Checkpointing is a way to save the current state of a running training job so the training job, if it is stopped, can be resumed from a known state. Checkpoints are basically snapshots of model in training and include details like model architecture, which allows you to recreate the model training once it stopped, also includes model weights that have been learned in the training process so far. Also, training configuration such as number of epochs that have been executed, and the optimizer used, and the loss observed so far in training, and other metadata information.

Finally, the checkpoints also include information such as optimizer state. This optimizer state allows you to easily resume the training job from where it has stopped. When configuring your new training job with checkpointing take two things into consideration, one is the frequency of checkpointing, and the second is the number of checkpoint files you are saving each time. If you have a high frequency of checkpointing and saving several different files each time, then you are quickly using up the storage. However, this high frequency and high number of checkpoints you’re processing, this state will allow you to resume your training jobs without losing any training state information.

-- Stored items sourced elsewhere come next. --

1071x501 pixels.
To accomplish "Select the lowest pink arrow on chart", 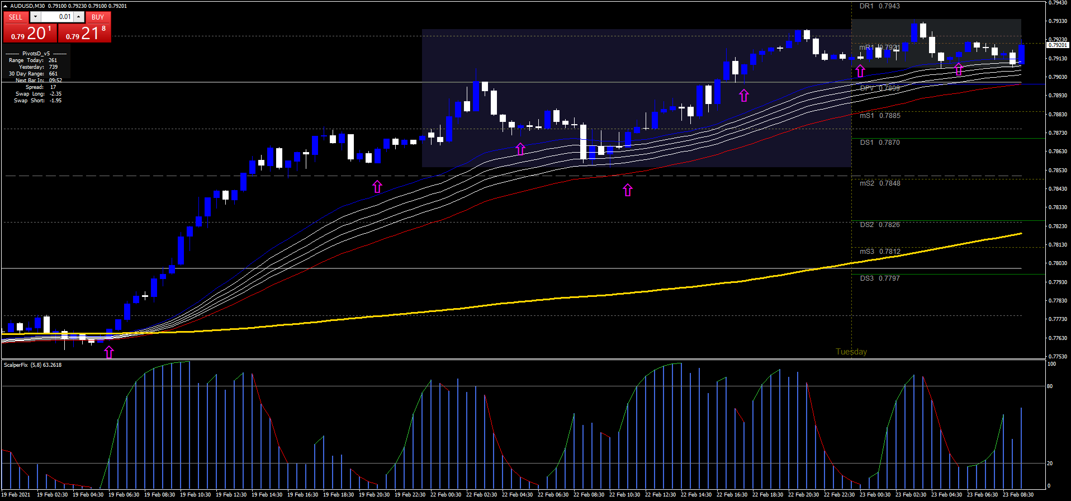I will 109,352.
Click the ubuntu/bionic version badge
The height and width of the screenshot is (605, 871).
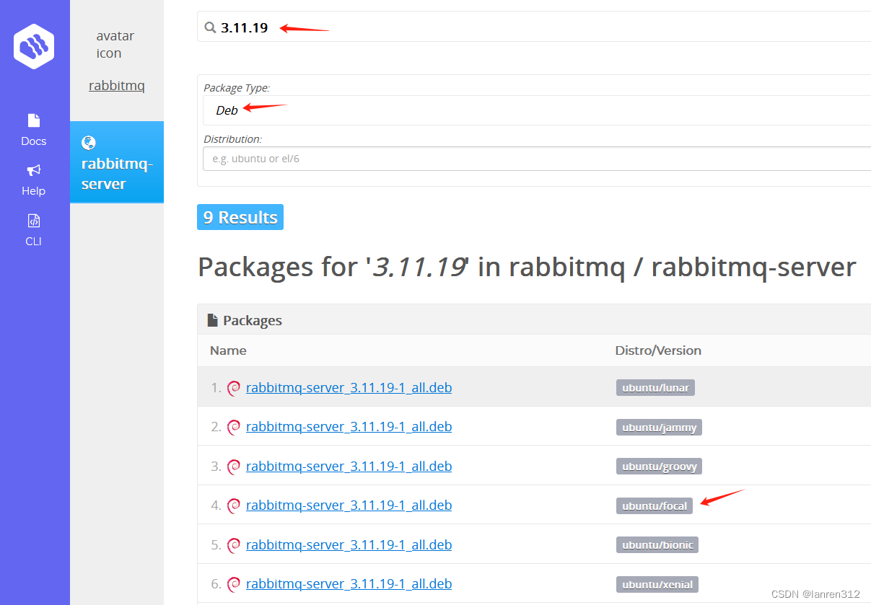(657, 544)
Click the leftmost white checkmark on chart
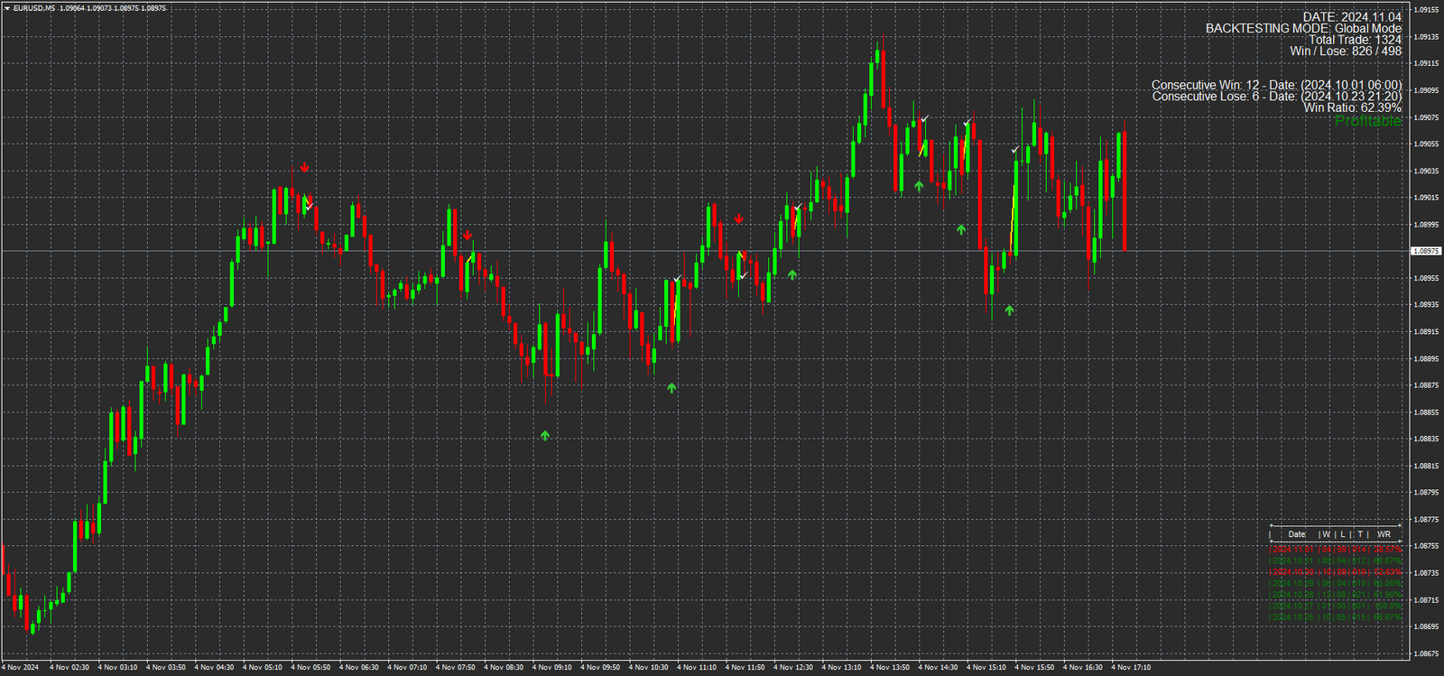Image resolution: width=1444 pixels, height=676 pixels. [x=310, y=207]
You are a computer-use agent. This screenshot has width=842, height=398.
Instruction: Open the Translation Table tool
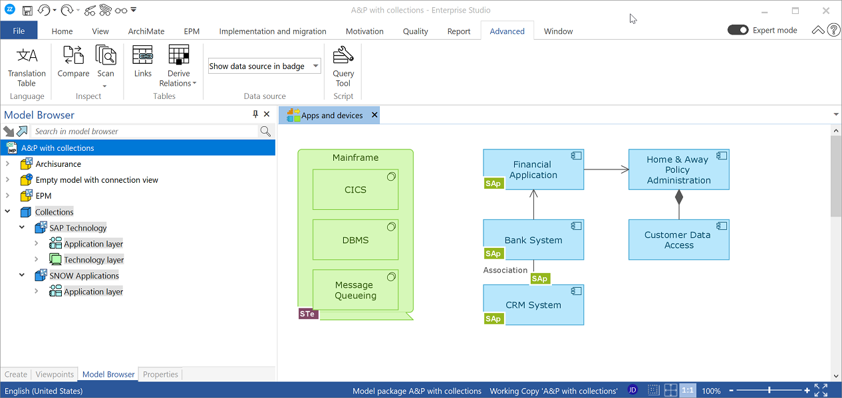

On the other hand, if the frequency and the number of checkpoints you’re saving each time is low, you are definitely saving on the storage space, but there is a possibility that some of the training state has been lost when the training job is stopped. When configuring your training jobs with these parameters, take the balance of your storage costs versus your productivity requirements into consideration.

For example Amazon SageMaker Managed Spot capability allows you to save training costs. Managed Spot is based on the concept of Spot Instances that offer speed and unused capacity to users at discount prices. SageMaker Managed Spot uses these Spot Instances for hyperparameter tuning and training and leverages machine learning checkpointing to resume training jobs easily. Here’s how it works. You start a training job on a Docker container on a Spot Instance. Here, you use a training script called train.python. Since Spot Instances can be preempted and terminated with just a two-minute notice, it is important that your train.py file implement the ability to save checkpoints, and the ability to resume from checkpoints. SageMaker Managed Spot does the remaining. It automatically backs up the checkpoints to an S3 bucket. In case a Spot Instance is terminated because of lack of capacity, SageMaker Managed Spot continues to pull for additional capacity. Once the additional capacity becomes available, a new Spot Instance is created to resume your training and the service automatically transfers all the dataset as well as the checkpoints that are saved into the S3 bucket into your new Instance so that training can be resumed. A key thing for you to take advantage of Managed Spot capability is implementing your training script so that they can periodically save the checkpoints and have the ability to resume from a saved checkpoint.

Summary

  • Saves state of model during training
  • Checkpoints: Snapshot of the model
    • Model Architecture
    • Model weights
    • Training Configuration
    • Optimizer State
  • Frequency and number of checkpoints